Secondly, it can be made compact without taking up space. That is, in this cylinder device, unlike the above-described conventional example of this type, it is not necessary to extend two springs in opposite directions, and the space is saved accordingly, and the cylinder device is made compact. Thus, the effects of the present invention are remarkable and great, such as the problems existing in this type of conventional example are eliminated.

[Brief description of drawings]

FIG. 1 is a vertical cross-sectional view of an embodiment of a cylinder device according to the present invention.

FIG. 2 is a vertical sectional view for explaining the operation of the embodiment,
The figure (1) shows the case where a pressing force is applied, and the figure (2) shows the case where a tensile force is applied.

FIG. 3 is a front explanatory view of a conventional example of this kind.

[Explanation of symbols]

 1 Case 2 Tip 3 Case Inner Flange 4 Base End 5 Tip 6 Rod 7 Rod Head 8 First Stopper 9 Base End 10 Second Stopper 11 Immovable Part 12 Screw Part 13 Non-rotating Bolt 14 Screw Part 15 Screw Part 16 1st Receiving seat 17 Second receiving seat 18 Spring (this invention) 19 hole 20 hole A pin B lever C spring (conventional example) H Hollow part

Claims (1)

[Scope of utility model registration request] 1. A cylindrical case, a case inner flange portion fixed to the front end side of the case, and a linear shape in which the base end side is coaxially arranged inside the case and the front end side projects out of the case.
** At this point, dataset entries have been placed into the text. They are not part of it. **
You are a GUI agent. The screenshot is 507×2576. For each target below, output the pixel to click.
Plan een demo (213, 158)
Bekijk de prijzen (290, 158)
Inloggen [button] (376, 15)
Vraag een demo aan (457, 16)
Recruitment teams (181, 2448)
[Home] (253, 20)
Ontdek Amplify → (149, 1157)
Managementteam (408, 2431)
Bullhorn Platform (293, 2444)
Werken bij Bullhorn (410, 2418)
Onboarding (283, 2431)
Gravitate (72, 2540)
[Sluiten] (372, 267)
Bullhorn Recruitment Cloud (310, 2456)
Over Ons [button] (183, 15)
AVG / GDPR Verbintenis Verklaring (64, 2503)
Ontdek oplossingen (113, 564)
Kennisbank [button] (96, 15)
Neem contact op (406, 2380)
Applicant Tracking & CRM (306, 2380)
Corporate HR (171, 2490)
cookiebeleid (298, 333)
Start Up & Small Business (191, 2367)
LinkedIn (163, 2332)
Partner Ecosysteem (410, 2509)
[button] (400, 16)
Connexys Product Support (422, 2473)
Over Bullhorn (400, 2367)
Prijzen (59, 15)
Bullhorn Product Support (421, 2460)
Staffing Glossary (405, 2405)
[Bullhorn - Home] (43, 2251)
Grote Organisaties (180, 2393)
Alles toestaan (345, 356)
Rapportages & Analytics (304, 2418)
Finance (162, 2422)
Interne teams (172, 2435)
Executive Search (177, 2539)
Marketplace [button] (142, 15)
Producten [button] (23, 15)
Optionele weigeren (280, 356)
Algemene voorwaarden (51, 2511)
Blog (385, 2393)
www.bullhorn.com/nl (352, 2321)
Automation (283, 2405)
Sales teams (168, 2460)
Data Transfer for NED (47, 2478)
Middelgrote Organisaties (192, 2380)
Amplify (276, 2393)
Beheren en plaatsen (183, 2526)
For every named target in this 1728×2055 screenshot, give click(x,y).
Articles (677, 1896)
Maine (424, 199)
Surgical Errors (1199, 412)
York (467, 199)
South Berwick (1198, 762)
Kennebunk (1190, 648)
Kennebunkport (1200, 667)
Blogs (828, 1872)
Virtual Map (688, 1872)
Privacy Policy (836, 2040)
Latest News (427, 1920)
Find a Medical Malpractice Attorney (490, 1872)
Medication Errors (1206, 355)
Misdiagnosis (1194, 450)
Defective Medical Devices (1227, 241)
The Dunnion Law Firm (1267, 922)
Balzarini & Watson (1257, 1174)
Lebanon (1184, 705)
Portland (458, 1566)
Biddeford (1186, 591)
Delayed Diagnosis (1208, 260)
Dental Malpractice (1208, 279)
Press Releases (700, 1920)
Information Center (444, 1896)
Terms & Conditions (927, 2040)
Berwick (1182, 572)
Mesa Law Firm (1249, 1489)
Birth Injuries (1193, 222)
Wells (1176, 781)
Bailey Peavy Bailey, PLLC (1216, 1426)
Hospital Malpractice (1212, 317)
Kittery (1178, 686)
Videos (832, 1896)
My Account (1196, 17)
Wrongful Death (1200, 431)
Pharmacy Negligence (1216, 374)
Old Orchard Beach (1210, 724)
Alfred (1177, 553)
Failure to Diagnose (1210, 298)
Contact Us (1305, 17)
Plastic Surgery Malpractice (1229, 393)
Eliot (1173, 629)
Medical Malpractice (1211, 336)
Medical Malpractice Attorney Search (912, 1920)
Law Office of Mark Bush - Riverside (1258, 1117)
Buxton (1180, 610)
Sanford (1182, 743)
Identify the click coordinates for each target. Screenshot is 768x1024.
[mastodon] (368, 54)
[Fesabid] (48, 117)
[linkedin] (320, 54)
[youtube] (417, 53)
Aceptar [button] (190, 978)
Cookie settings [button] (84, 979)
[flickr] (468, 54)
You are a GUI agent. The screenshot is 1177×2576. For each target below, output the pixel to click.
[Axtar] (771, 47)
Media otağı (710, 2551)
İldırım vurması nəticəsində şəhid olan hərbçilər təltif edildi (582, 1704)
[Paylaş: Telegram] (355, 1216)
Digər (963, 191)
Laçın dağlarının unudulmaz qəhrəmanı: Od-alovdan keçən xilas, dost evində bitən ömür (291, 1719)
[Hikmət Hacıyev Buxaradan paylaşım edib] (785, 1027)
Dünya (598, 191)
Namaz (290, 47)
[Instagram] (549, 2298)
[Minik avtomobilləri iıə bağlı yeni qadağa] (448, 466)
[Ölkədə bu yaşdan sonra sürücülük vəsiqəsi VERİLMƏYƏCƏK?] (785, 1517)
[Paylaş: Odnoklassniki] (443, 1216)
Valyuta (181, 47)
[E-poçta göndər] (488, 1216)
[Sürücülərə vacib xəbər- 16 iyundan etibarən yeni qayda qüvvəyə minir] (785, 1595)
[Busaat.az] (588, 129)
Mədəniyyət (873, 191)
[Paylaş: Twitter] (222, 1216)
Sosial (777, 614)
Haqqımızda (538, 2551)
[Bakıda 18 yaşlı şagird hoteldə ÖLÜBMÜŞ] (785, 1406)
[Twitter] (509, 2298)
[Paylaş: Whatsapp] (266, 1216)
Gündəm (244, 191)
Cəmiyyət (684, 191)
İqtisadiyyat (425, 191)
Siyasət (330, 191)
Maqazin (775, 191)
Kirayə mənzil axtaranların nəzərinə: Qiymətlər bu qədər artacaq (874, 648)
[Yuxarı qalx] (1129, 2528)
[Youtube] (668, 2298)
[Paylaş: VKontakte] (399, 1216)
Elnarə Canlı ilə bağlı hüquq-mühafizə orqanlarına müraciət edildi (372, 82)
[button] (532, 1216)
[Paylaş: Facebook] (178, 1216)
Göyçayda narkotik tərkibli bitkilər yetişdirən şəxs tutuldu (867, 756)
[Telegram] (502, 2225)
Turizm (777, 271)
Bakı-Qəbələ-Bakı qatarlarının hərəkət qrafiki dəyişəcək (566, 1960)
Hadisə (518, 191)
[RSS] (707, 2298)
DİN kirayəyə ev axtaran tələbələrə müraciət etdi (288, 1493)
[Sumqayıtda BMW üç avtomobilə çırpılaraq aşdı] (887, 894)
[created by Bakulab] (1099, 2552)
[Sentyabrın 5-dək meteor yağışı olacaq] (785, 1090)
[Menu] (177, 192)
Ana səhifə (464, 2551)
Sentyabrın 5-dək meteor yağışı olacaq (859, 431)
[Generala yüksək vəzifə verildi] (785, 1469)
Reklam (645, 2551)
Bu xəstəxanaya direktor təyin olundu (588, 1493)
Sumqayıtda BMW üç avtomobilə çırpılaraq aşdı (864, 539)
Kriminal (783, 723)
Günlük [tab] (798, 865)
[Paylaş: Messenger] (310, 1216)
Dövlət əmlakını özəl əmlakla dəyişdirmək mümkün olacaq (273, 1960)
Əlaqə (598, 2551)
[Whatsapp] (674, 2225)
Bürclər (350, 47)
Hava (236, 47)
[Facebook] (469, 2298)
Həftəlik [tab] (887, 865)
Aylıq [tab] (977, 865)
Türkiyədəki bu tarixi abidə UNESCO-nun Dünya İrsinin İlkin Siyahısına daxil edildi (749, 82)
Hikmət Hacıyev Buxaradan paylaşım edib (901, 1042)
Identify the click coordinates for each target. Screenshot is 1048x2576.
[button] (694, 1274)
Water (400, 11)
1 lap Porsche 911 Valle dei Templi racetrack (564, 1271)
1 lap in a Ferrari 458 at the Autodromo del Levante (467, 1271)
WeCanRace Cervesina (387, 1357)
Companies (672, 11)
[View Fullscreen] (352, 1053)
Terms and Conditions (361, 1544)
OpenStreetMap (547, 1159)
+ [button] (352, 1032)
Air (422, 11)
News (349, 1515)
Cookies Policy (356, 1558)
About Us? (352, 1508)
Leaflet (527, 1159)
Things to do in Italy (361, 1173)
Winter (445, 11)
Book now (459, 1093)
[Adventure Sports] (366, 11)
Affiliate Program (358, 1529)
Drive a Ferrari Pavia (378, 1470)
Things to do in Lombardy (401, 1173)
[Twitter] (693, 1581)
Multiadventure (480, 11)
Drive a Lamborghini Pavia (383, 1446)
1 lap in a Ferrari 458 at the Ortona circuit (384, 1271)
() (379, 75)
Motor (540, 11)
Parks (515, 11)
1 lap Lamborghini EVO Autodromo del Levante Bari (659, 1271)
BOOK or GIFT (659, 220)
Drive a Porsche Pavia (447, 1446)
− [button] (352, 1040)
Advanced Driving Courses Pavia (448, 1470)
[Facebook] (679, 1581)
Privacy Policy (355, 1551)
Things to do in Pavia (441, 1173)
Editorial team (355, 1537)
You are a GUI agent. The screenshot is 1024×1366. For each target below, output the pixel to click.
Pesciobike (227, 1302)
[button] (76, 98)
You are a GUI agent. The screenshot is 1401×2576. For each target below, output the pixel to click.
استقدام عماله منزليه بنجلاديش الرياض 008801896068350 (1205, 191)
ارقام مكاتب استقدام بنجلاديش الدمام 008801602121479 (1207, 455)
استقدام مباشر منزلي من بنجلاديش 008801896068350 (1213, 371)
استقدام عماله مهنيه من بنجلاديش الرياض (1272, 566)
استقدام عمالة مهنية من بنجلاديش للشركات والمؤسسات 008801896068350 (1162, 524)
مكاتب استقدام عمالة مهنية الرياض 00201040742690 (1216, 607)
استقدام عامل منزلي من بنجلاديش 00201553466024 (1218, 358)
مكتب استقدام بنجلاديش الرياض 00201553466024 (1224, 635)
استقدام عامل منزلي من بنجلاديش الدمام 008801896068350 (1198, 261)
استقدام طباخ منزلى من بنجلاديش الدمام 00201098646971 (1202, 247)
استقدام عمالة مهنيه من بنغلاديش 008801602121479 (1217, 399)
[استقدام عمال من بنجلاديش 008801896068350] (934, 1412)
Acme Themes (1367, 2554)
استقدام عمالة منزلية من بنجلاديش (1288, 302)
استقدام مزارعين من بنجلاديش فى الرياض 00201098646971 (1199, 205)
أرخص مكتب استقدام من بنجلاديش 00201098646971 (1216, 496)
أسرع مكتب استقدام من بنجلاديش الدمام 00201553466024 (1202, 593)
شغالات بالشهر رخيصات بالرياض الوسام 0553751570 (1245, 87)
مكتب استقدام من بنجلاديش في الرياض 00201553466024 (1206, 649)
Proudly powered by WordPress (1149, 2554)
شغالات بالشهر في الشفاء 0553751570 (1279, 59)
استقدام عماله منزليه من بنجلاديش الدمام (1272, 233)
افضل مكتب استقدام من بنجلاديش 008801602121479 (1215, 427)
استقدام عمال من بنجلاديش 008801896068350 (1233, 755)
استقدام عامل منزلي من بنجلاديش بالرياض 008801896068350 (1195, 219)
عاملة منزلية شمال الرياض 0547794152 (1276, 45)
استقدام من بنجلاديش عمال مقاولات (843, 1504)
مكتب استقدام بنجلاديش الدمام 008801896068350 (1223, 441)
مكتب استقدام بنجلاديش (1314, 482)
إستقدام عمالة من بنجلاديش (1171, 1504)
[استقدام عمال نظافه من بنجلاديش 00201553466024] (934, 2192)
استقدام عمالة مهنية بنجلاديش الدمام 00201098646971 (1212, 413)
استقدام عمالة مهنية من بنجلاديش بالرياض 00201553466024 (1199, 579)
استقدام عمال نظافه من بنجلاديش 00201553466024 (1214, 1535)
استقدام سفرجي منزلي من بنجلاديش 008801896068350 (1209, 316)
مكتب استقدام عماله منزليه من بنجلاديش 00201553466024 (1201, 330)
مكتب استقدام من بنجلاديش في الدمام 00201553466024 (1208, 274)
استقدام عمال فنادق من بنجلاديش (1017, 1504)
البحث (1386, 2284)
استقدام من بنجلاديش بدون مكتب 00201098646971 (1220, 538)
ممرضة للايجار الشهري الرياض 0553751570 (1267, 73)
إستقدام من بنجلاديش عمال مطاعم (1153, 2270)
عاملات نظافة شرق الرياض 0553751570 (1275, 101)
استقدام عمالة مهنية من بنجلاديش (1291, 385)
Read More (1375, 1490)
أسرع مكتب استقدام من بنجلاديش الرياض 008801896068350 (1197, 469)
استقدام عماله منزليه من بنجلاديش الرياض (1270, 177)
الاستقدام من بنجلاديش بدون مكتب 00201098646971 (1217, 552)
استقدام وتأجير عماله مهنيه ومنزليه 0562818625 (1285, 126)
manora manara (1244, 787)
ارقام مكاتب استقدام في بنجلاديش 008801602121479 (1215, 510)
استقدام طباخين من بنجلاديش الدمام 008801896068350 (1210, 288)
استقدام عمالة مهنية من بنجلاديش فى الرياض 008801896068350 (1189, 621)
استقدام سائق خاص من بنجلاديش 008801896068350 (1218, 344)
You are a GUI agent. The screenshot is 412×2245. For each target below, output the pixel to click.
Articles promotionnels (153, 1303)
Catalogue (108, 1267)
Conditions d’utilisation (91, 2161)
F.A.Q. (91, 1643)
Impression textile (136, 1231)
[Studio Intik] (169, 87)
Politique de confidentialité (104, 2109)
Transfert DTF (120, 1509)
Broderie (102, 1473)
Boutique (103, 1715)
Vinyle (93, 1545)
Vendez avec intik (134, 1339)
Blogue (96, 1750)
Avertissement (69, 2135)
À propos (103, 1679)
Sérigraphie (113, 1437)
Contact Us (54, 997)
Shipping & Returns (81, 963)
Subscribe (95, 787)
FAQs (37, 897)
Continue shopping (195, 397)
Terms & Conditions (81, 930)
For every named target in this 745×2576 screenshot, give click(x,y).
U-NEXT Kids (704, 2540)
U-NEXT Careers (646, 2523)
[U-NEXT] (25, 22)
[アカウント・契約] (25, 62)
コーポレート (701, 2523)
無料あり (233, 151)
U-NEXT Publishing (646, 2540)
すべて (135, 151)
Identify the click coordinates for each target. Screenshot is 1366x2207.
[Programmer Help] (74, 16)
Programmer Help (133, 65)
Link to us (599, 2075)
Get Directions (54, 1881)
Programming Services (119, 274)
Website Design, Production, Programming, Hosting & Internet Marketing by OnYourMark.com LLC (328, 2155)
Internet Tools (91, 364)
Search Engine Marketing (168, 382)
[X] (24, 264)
Rod, a large-diameter rod head fixed to the base end of the rod, a first stopper fixed to the central portion of the rod, and a second stopper fixed to the inner surface of the case on the base end side. A first stopper seat on which the rod is loosely inserted and which abuts against a first stopper of the rod and an inner flange portion of the case from inside, and a proximal end of the rod is loosely inserted and a second stopper of the case; A second receiving seat abutting against the rod head from the inside, and a spring that is externally mounted on the rod and interposed between the first receiving seat and the second receiving seat. If a pressing force is applied in the proximal direction, the first support When the spring is compressed at the seat to generate an elastic force for returning to the original state after the fact, and when a tensile force is applied to the rod in the tip direction, the spring at the second receiving seat. The cylinder device is characterized in that when it is compressed, elastic force is generated to restore the original state after the fact.